_What you are asked to do_
Find where "The height and" appears in the entries below. That line and all lines after it, through the last, are to be duplicated exactly, with nothing else.

_Exercise material_

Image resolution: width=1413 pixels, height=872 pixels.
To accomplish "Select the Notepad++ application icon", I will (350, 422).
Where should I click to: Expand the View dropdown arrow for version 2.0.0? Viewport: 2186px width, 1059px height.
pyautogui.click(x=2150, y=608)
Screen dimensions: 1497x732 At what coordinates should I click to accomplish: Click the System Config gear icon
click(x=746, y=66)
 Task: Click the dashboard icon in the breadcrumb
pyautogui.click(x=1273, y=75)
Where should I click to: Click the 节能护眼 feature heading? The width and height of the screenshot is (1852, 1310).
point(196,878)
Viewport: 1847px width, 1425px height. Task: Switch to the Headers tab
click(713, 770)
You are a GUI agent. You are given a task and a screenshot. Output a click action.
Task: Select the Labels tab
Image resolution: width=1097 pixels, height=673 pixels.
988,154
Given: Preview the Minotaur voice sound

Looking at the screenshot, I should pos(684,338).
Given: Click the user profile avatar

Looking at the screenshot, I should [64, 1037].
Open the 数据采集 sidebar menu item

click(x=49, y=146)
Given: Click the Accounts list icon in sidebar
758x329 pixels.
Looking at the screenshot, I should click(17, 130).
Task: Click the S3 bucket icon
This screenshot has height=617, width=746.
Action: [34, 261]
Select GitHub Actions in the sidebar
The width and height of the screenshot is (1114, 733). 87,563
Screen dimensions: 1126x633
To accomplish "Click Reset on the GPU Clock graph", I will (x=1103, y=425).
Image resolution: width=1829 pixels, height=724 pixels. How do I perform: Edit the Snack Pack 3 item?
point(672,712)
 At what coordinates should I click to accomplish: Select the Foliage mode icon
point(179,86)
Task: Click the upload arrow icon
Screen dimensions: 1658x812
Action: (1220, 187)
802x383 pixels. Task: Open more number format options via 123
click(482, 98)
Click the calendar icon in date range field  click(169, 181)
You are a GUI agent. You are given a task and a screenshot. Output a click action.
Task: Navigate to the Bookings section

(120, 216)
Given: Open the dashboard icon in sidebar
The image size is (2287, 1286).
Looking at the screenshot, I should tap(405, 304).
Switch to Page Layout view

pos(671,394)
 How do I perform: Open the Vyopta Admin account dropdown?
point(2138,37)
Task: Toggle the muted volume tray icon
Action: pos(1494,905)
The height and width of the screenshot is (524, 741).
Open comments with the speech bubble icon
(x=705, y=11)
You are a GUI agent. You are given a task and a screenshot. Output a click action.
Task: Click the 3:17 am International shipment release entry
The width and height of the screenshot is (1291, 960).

_Solution for this problem_
The height and width of the screenshot is (524, 741).
Open comments with the speech bubble icon
(x=705, y=11)
You are a GUI agent. You are given a task and a screenshot. Output a click action.
Task: Click the 3:17 am International shipment release entry
The width and height of the screenshot is (1291, 960).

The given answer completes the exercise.